What are Symptoms and Signs of Coats' Disease?
The primary symptom of Coats Disease is progressive decrease in vision of the patient. It is not recognized immediately as initially only one eye is affected and the patient is able to compensate the decreased vision with the other eye but after a period of time when the vision starts to severely decrease is when the real problem starts. Coats disease starts as early as infanthood and progresses over a period of time. Coats disease does not cause any pain and is unilateral which means it affects only one eye to begin with.
Coats Disease can be identified through a routine ophthalmological examination, although it is a rare occurrence and diagnosis is only confirmed when the disease has progressed enough that the child develops significant cataracts and the pupils have a yellow covering on them and there is complete retinal detachment. A routine exam will show dilated pupils and the physician can identify easily abnormalities in the blood vessels. A retinal detachment can also be seen clearly. In severe cases there will be significant retinal damage along with presence of glaucoma and atrophy of the optic nerves. Since Coats disease progresses slowly and the patient may not even recognize that the vision is deteriorating that it becomes difficult to diagnose it in the early stages until the patient loses more than half of the peripheral vision and there is significant development of cataracts. Once Coats Disease is suspected and diagnosed then it becomes extremely vital for the patient to have routine eye examinations to see the status of the disease and making sure that the health of the eye is not affected.
What are the Classifications of Coats' Disease?
There are five states of Coats Disease wfhich have been mentioned below:
Stage I: In stage 1 of Coats disease there is presence of telangiectasia only.
Stage II: In this stage there will be both telangiectasia as well as exudates.
Stage III: This is quite an advanced stage of Coats disease and is characterized by subtotal retinal detachment.
Stage IV: In this stage the Coats disease is severely advanced and there is total detachment of the retina.
Stage V: By this stage, the Coats disease has completely advanced and the affected individual loses vision completely.
What is the Treatment for Coats' Disease?

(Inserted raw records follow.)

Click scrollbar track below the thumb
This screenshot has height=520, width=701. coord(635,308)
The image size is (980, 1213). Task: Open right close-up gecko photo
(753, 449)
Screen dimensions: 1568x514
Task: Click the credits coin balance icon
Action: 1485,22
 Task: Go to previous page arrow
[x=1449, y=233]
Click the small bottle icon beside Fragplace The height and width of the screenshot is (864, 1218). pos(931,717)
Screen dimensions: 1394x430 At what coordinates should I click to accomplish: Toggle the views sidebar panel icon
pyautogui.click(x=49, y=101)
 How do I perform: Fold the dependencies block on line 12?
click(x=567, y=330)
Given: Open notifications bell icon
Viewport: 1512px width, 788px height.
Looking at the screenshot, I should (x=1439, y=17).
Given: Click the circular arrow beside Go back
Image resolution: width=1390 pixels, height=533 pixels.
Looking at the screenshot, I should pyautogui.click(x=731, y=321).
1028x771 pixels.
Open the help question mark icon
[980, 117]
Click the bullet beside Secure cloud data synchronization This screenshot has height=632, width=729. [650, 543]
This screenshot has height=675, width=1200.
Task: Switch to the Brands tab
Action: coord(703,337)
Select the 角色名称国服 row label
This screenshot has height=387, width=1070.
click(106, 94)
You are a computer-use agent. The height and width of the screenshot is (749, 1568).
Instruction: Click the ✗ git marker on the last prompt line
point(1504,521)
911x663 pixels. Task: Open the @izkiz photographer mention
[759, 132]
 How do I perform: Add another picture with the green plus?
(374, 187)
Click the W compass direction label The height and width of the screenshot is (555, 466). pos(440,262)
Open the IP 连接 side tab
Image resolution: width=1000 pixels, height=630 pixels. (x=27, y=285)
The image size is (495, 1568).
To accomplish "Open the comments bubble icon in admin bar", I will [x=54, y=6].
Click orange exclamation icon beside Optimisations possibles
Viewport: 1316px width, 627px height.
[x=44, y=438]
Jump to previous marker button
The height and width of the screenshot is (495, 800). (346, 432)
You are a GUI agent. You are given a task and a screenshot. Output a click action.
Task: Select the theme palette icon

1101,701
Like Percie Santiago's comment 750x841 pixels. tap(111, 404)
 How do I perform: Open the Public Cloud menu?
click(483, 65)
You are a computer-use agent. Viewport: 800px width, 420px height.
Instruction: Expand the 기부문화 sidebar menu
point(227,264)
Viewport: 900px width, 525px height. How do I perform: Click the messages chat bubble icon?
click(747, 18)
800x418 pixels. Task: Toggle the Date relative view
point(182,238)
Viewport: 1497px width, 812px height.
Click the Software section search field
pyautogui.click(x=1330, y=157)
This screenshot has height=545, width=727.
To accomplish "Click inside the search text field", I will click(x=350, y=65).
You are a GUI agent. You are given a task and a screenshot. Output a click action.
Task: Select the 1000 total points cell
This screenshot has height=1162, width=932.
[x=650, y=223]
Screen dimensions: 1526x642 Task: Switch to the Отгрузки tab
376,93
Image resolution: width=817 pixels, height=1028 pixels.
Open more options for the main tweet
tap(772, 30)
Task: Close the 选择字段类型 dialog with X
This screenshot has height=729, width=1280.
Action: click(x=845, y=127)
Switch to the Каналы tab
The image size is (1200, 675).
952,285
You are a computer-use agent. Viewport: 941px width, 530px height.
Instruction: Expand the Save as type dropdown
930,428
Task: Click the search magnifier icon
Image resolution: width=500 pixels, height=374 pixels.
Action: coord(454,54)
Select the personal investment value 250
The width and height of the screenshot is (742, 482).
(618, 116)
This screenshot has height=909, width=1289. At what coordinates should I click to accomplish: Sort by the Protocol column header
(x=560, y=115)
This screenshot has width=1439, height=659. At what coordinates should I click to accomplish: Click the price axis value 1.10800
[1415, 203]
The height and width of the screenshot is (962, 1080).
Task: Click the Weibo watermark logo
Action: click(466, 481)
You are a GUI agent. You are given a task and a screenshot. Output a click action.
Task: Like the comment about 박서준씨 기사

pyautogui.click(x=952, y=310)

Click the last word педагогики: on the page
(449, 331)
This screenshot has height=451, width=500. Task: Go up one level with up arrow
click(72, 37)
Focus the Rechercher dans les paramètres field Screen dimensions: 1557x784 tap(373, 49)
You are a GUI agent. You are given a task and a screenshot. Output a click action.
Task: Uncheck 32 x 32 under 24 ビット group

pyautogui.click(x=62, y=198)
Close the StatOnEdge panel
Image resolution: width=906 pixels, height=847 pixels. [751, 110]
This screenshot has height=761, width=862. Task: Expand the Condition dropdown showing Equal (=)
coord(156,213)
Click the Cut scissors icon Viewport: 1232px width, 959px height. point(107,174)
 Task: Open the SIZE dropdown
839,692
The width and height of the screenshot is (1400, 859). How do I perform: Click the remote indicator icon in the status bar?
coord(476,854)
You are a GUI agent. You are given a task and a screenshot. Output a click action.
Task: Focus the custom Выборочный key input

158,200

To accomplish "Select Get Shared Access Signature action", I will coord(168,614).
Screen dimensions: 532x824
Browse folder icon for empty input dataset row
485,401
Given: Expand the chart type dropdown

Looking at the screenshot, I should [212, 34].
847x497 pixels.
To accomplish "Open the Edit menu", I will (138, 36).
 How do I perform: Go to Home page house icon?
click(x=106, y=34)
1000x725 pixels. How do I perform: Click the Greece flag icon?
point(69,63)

Although rare, in case if Coats disease is diagnosed in its early phase then laser treatment of the affected eye has been found to be successful albeit in a limited fashion in treating the condition. In some mild cases, the disease does not progress and stops advancing on its own without any treatment and in some cases the damage done has even been reversed. In more advanced stage of Coats disease, vitreoretinal surgery may be more effective and in severe cases enucleation may be necessary. The treatments required for various stages of the disease are as follows:
For mild form of Coats Disease which shows signs of progression, photocoagulation using laser technique along with cryotherapy has been found to be useful for treatment; however if this disease stops progressing then plain observation is all what is required.
In case Coats disease has reached an advanced stage then vitreoretinal surgery may be required and if the patient experiences severe pain in the eye then enucleation is required as a method of treatment.
There are also some forms of adjuvant therapy which can be done for Coats Disease like use of intravitreal triamcinolone which has been shown to be effective.
All these treatment modalities are helpful if this condition is diagnosed but the fact of the matter is that the occurrence of Coats Disease is so low and the symptoms experienced by the patient is hugely variable that it is always difficult to diagnose this condition in a timely manner and start treatment for it.